When compared to those examples, it becomes clear that the defendant's allegations of misconduct against Agent Scott, which at this point constitute no more than guesswork and are the subject of an ongoing investigation, do not warrant dismissal of the charges. Unlike the cases where the Ninth Circuit found dismissal appropriate due to government misconduct, see Black, 733 F.3d at 302, and the hypothetical situation the Fifth Circuit recognized could merit dismissal, Gutierrez, 343 F.3d at 421, the misconduct alleged against Agent Scott took place after the commission of the alleged offenses—not before.
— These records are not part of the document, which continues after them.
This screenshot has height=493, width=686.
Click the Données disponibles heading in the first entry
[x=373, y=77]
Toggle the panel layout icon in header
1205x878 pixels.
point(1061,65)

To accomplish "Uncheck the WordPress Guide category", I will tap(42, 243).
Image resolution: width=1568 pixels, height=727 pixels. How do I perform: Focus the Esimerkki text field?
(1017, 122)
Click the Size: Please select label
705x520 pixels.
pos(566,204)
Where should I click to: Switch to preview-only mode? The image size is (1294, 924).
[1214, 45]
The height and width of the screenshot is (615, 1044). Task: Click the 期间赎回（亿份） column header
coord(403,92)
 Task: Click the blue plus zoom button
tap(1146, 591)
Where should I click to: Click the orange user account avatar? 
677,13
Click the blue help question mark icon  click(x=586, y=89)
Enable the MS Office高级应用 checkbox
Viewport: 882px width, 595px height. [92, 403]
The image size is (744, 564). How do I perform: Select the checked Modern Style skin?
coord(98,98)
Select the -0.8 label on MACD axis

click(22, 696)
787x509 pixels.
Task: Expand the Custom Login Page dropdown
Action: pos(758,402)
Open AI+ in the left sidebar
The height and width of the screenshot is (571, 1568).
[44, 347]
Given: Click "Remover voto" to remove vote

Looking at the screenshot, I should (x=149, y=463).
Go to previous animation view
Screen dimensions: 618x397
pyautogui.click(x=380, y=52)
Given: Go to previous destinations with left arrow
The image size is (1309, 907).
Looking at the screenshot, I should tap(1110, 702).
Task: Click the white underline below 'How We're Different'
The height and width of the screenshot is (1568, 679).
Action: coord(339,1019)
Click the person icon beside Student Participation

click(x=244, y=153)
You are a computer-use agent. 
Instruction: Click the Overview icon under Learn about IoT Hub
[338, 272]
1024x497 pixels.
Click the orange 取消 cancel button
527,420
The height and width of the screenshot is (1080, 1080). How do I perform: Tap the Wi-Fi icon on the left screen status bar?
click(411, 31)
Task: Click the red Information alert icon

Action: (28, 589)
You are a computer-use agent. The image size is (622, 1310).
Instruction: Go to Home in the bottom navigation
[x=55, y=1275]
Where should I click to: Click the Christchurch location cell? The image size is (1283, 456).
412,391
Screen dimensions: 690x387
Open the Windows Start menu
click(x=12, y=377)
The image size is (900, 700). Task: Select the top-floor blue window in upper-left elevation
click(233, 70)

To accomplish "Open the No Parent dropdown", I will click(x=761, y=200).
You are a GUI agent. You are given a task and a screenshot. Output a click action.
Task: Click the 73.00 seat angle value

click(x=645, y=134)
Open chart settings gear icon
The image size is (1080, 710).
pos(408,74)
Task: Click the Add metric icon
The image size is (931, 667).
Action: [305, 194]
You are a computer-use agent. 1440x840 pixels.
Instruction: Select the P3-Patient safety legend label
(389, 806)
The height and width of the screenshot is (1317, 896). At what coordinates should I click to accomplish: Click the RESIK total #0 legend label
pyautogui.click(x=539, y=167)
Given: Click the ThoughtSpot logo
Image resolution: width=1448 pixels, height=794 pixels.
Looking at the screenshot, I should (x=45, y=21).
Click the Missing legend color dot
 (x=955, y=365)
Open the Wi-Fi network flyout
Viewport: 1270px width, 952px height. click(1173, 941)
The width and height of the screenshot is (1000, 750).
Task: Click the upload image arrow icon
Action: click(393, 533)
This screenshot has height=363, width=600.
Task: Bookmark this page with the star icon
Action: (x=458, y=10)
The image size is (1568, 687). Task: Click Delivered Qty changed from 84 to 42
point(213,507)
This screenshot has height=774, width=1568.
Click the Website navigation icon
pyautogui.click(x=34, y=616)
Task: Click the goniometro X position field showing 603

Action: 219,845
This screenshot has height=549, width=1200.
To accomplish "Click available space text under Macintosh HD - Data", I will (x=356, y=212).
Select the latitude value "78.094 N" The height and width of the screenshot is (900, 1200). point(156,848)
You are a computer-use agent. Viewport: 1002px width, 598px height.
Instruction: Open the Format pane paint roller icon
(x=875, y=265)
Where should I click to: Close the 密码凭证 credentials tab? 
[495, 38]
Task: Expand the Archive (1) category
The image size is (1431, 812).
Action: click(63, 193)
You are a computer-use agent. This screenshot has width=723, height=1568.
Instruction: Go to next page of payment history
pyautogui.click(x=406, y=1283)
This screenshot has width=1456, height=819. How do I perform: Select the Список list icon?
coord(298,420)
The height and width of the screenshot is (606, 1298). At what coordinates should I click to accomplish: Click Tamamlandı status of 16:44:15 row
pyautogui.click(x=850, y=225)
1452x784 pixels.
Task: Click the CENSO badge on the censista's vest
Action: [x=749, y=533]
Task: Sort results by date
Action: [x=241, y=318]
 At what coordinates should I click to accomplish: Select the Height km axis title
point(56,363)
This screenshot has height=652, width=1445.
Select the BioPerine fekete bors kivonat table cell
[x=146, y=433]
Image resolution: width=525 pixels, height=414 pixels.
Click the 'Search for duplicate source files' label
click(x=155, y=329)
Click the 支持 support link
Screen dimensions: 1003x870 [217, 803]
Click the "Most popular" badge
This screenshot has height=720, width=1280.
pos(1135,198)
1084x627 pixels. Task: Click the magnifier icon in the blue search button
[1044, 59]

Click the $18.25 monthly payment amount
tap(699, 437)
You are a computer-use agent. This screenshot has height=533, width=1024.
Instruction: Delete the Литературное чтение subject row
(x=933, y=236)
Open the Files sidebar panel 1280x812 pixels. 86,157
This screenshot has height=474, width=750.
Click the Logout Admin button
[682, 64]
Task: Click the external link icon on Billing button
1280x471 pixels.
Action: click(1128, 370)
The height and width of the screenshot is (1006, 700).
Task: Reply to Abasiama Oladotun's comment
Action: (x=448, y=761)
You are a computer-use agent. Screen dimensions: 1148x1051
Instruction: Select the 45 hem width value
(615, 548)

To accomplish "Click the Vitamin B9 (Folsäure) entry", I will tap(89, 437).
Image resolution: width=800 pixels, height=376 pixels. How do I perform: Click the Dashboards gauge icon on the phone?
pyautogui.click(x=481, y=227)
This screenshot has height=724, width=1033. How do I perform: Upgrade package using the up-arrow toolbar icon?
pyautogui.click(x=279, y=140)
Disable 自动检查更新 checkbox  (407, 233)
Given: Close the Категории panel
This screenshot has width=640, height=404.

See Black, 733 F.3d at 302. This is not the "rarest of circumstances," Johnson, 68 F.3d at 902, where the "fundamental fairness" of prosecuting Alexander has become undermined, id. Furthermore, as the government points out, it is not possible that all of the government's evidence in this case could have been tainted by Agent Scott (assuming, of course, that there is tainted evidence in the first place).
Notwithstanding any evidence that was personally adduced by Agent Scott, the government claims to have other evidence that Alexander committed the alleged offenses including:
• security footage of a gold-colored SUV matching the one owned by Alexander's wife at the scene of the crime,
• telephone records evidencing calls between Alexander and his co-defendants before and after the shooting,
• cell tower records placing Alexander and co-defendant Baron Smith in the vicinity of the murders,
• the presence of Detective Dale Athmann—a law enforcement agent against whom no allegations of wrongdoing have been made—at the recorded interview in which Alexander's co-defendant, Don Raines, implicated Alexander, and
• the unchallenged existence of a motive for Alexander to orchestrate the deaths of the victims, Elliot Smith and Quandell Beard.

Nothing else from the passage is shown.